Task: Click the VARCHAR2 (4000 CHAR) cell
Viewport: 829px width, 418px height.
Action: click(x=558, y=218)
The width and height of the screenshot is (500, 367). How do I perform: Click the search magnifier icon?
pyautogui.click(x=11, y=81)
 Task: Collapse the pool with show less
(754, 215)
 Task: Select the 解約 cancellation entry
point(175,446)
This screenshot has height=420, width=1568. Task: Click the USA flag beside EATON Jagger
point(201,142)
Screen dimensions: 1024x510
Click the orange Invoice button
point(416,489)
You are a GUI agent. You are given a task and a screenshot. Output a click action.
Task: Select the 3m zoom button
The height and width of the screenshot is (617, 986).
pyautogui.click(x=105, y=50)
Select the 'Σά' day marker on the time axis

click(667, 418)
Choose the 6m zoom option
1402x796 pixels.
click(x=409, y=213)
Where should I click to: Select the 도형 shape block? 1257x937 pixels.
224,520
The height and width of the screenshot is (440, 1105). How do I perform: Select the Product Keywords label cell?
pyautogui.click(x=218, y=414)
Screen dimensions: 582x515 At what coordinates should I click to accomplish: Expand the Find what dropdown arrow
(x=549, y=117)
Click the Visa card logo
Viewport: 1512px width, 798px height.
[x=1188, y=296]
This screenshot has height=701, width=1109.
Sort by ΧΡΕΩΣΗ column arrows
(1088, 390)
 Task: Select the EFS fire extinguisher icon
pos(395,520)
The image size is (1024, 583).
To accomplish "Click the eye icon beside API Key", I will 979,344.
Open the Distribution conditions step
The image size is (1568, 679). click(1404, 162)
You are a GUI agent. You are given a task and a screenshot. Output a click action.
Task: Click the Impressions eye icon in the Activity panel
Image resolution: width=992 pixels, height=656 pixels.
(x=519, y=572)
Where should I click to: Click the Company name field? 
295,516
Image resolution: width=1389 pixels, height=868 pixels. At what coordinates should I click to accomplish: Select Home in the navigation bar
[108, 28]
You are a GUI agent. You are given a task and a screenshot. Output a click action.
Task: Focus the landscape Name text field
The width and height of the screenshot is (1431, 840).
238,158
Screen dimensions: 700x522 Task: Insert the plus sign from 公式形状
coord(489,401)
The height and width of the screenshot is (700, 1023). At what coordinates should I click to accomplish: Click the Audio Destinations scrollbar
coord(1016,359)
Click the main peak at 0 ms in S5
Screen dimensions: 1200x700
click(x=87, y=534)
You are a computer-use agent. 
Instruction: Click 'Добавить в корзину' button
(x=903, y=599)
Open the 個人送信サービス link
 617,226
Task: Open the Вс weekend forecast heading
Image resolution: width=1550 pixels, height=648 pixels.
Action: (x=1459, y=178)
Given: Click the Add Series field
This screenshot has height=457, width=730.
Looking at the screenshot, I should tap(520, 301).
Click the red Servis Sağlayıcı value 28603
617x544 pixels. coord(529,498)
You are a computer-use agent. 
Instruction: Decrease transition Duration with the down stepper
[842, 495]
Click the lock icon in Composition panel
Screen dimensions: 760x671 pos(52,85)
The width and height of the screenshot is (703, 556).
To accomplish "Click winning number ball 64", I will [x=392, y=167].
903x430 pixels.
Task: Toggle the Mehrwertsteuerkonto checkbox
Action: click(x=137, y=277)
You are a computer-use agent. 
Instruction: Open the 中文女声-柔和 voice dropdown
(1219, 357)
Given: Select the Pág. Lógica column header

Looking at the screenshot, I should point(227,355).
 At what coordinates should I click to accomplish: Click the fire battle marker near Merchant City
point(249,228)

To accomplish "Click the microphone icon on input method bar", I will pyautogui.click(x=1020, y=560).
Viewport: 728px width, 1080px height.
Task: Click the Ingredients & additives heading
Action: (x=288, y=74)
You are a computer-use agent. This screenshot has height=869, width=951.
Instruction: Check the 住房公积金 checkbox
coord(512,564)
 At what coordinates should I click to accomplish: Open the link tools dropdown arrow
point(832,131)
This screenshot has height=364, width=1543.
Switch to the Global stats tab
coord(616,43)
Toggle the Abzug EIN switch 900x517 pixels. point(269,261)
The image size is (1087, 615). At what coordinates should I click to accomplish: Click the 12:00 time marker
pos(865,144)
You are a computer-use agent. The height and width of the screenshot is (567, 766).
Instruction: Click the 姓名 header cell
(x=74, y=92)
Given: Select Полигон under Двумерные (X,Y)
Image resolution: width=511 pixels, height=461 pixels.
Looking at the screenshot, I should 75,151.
═══
Task item: Reproduce the entries exactly. Every word has to stay the same.

Answer below:
Task: Click the VARCHAR2 (4000 CHAR) cell
Viewport: 829px width, 418px height.
Action: click(x=558, y=218)
The width and height of the screenshot is (500, 367). How do I perform: Click the search magnifier icon?
pyautogui.click(x=11, y=81)
 Task: Collapse the pool with show less
(754, 215)
 Task: Select the 解約 cancellation entry
point(175,446)
This screenshot has height=420, width=1568. Task: Click the USA flag beside EATON Jagger
point(201,142)
Screen dimensions: 1024x510
Click the orange Invoice button
point(416,489)
You are a GUI agent. You are given a task and a screenshot. Output a click action.
Task: Select the 3m zoom button
The height and width of the screenshot is (617, 986).
pyautogui.click(x=105, y=50)
Select the 'Σά' day marker on the time axis

click(667, 418)
Choose the 6m zoom option
1402x796 pixels.
click(x=409, y=213)
Where should I click to: Select the 도형 shape block? 1257x937 pixels.
224,520
The height and width of the screenshot is (440, 1105). How do I perform: Select the Product Keywords label cell?
pyautogui.click(x=218, y=414)
Screen dimensions: 582x515 At what coordinates should I click to accomplish: Expand the Find what dropdown arrow
(x=549, y=117)
Click the Visa card logo
Viewport: 1512px width, 798px height.
[x=1188, y=296]
This screenshot has height=701, width=1109.
Sort by ΧΡΕΩΣΗ column arrows
(1088, 390)
 Task: Select the EFS fire extinguisher icon
pos(395,520)
The image size is (1024, 583).
To accomplish "Click the eye icon beside API Key", I will 979,344.
Open the Distribution conditions step
The image size is (1568, 679). click(1404, 162)
You are a GUI agent. You are given a task and a screenshot. Output a click action.
Task: Click the Impressions eye icon in the Activity panel
Image resolution: width=992 pixels, height=656 pixels.
(x=519, y=572)
Where should I click to: Click the Company name field? 
295,516
Image resolution: width=1389 pixels, height=868 pixels. At what coordinates should I click to accomplish: Select Home in the navigation bar
[108, 28]
You are a GUI agent. You are given a task and a screenshot. Output a click action.
Task: Focus the landscape Name text field
The width and height of the screenshot is (1431, 840).
238,158
Screen dimensions: 700x522 Task: Insert the plus sign from 公式形状
coord(489,401)
The height and width of the screenshot is (700, 1023). At what coordinates should I click to accomplish: Click the Audio Destinations scrollbar
coord(1016,359)
Click the main peak at 0 ms in S5
Screen dimensions: 1200x700
click(x=87, y=534)
You are a computer-use agent. 
Instruction: Click 'Добавить в корзину' button
(x=903, y=599)
Open the 個人送信サービス link
 617,226
Task: Open the Вс weekend forecast heading
Image resolution: width=1550 pixels, height=648 pixels.
Action: (x=1459, y=178)
Given: Click the Add Series field
This screenshot has height=457, width=730.
Looking at the screenshot, I should tap(520, 301).
Click the red Servis Sağlayıcı value 28603
617x544 pixels. coord(529,498)
You are a computer-use agent. 
Instruction: Decrease transition Duration with the down stepper
[842, 495]
Click the lock icon in Composition panel
Screen dimensions: 760x671 pos(52,85)
The width and height of the screenshot is (703, 556).
To accomplish "Click winning number ball 64", I will [x=392, y=167].
903x430 pixels.
Task: Toggle the Mehrwertsteuerkonto checkbox
Action: click(x=137, y=277)
You are a computer-use agent. 
Instruction: Open the 中文女声-柔和 voice dropdown
(1219, 357)
Given: Select the Pág. Lógica column header

Looking at the screenshot, I should point(227,355).
 At what coordinates should I click to accomplish: Click the fire battle marker near Merchant City
point(249,228)

To accomplish "Click the microphone icon on input method bar", I will pyautogui.click(x=1020, y=560).
Viewport: 728px width, 1080px height.
Task: Click the Ingredients & additives heading
Action: (x=288, y=74)
You are a computer-use agent. This screenshot has height=869, width=951.
Instruction: Check the 住房公积金 checkbox
coord(512,564)
 At what coordinates should I click to accomplish: Open the link tools dropdown arrow
point(832,131)
This screenshot has height=364, width=1543.
Switch to the Global stats tab
coord(616,43)
Toggle the Abzug EIN switch 900x517 pixels. point(269,261)
The image size is (1087, 615). At what coordinates should I click to accomplish: Click the 12:00 time marker
pos(865,144)
You are a computer-use agent. The height and width of the screenshot is (567, 766).
Instruction: Click the 姓名 header cell
(x=74, y=92)
Given: Select Полигон under Двумерные (X,Y)
Image resolution: width=511 pixels, height=461 pixels.
Looking at the screenshot, I should 75,151.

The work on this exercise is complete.